▸ **TASK INSTRUCTIONS**: Copy each of the following records line for line, with no changes.
-- start DATASET ROWS --
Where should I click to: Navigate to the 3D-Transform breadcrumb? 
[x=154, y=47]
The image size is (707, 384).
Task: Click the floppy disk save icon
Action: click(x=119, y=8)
-- end DATASET ROWS --
▸ **SOLUTION TO THE EXERCISE**:
Where should I click to: Navigate to the 3D-Transform breadcrumb? 
[x=154, y=47]
The image size is (707, 384).
Task: Click the floppy disk save icon
Action: click(x=119, y=8)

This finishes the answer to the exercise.